Nothing. Nothing happened and there was it there was very clearly some weird thing going on with the mom that moved her to pull him out of school and I I just wanted to I wanted to hear more of his story but that's not what occurred.
It's not what occurred but sorry.
So, what am I currently reading? I am currently reading three books.
Um I continue to read A Prayer for Owen Meany by John Irving for the Meany in May read-along with a a group of us.
Um this is a beloved book. I read it many years ago. Still love it. I'm about a third of the maybe a little more than a third of the way through. Still love it. I am a huge John Irving fan and just it's been a joy to read this book.
I am also listening to Cher the memoir volume one. I'm loving this one. Okay, celebrity memoirs I don't usually read in print but they are fantastic to listen to on audio especially if the celebrity narrates it herself and Cher does narrate it but she shares the narration with another woman because Cher has severe dyslexia and she will read small portions of the chapters and I love listening to her voice. And then a good friend of hers in entertainment takes over the the majority of the narration. And I have to say she sounds very much like Cher's voice. You can clearly tell a difference and she sounds younger, but it's like this is great.
I'm loving listening to this. So, I'm having a lot of fun with that. What a life. She's still in her childhood and it's like what a freaking life. I mean, everything that she endured.
The other one I started reading a thriller. Had to go to the car dealership and get some service done on my car. I was there for 2 and 1/2 hours, blah, blah, blah. So, I picked up a quick read. It's a thriller Cold Cold Heart by Tami Hoag. This is the first book from this author that I'm picking up. She's a pretty prolific thriller writer.

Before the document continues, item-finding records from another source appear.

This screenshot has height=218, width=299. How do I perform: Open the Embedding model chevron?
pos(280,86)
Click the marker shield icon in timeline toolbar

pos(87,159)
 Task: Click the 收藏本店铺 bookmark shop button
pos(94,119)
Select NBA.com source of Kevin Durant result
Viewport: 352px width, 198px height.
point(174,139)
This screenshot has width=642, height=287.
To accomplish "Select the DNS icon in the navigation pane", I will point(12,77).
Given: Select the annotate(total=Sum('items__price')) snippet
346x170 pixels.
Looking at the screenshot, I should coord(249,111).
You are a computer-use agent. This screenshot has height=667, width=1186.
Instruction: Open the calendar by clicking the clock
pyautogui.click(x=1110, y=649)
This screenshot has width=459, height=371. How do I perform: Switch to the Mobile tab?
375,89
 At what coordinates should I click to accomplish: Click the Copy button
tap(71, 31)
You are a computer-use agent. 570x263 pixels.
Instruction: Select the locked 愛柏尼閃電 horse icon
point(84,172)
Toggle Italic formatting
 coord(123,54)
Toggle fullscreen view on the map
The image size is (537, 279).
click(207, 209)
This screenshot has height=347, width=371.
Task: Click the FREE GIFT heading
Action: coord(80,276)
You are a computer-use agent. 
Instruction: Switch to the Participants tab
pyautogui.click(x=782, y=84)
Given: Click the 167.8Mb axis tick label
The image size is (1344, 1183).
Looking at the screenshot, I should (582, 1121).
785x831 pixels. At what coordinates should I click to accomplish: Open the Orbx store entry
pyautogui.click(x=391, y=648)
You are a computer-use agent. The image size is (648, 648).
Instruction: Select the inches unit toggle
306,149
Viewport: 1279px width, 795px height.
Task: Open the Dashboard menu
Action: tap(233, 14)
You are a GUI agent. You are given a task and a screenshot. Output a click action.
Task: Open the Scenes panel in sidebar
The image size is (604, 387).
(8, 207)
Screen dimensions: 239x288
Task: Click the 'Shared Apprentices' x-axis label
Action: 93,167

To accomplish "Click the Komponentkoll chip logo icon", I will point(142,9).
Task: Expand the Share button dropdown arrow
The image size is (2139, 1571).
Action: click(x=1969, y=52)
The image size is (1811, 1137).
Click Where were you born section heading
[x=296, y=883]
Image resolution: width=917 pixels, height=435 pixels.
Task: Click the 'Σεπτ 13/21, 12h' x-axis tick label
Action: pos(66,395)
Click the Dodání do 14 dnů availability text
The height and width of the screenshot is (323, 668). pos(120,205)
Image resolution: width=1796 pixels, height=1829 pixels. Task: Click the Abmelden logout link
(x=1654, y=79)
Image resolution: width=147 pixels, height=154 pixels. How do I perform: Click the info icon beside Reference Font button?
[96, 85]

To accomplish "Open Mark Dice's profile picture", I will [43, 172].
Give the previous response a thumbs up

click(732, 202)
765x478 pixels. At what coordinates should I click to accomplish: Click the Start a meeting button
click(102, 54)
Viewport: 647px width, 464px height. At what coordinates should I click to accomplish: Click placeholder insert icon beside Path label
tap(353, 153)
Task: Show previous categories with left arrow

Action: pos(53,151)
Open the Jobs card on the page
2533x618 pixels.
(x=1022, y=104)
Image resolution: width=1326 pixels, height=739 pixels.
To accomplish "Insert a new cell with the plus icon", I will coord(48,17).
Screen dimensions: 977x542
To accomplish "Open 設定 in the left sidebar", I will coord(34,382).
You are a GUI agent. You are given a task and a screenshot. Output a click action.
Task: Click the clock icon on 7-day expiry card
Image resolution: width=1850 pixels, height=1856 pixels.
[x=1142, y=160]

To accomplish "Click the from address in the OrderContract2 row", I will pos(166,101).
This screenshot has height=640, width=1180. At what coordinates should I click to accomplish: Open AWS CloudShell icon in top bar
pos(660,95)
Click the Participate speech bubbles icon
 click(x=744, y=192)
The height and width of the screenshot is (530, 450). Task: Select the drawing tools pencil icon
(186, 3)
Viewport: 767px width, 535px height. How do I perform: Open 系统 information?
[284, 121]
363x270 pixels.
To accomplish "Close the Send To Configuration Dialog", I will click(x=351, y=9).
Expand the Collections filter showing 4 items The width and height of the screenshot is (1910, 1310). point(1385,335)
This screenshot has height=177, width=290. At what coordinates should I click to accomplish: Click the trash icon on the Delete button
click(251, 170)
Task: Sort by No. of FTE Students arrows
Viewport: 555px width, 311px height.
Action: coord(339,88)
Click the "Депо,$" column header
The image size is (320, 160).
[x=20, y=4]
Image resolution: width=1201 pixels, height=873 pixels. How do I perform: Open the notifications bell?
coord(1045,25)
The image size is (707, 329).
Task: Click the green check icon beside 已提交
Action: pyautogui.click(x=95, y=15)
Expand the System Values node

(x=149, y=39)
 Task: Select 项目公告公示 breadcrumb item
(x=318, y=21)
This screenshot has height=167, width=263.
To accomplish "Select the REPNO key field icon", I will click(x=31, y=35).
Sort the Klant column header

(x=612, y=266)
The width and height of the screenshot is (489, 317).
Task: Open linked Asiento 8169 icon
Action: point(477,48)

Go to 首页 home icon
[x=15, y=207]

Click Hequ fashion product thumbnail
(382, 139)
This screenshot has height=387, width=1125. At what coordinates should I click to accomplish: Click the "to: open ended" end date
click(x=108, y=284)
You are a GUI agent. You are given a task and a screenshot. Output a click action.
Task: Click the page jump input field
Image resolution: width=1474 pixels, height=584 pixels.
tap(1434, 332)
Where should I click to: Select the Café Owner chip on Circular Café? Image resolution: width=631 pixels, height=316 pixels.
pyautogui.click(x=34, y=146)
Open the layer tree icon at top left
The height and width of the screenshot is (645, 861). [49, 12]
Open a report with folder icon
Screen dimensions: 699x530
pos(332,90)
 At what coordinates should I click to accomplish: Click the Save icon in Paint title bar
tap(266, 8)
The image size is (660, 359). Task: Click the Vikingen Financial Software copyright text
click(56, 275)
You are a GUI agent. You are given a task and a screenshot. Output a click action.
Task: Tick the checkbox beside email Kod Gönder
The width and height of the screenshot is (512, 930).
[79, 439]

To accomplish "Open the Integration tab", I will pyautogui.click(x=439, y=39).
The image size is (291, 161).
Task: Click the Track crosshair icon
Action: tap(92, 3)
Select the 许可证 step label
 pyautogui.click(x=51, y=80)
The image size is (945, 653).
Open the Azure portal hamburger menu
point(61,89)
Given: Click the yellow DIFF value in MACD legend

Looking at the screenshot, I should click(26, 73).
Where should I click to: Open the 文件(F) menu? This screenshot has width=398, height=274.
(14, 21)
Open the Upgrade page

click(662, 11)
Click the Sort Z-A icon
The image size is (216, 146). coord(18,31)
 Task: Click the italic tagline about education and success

This is about the very beginning the prologue of the book. There is a woman bound on the floor of a van and the [clears throat] man who has been torturing and keeping kidnapping her for I don't know how long, weeks, is planning on killing her and he's driving her to wherever. She doesn't know. He is a serial killer and at the very beginning of the book she ends up being able to loosen her ties in the back of the van. This man is talking to himself, kind of singing to himself. He probably can't really hear her moving around back there. She ends up finding a screwdriver in a toolbox that she is able to get to. She can remove her ties and she ends up sinking that screwdriver into his temple and killing him. Causing a car wreck in the process. That is in the prologue. And so, the next chapter one we read of she's now in the hospital. She doesn't know why. She doesn't know what happened to her. So, so far it's like it's a thriller, so it's very thrilling.
>> [laughter] >> That's all I have to say. It's really it's really actually disturbing material, but it's a it's a fast-paced thriller. Not so fast-paced actually, but it is interesting and we're starting She's starting to piece together snips of what happened to her.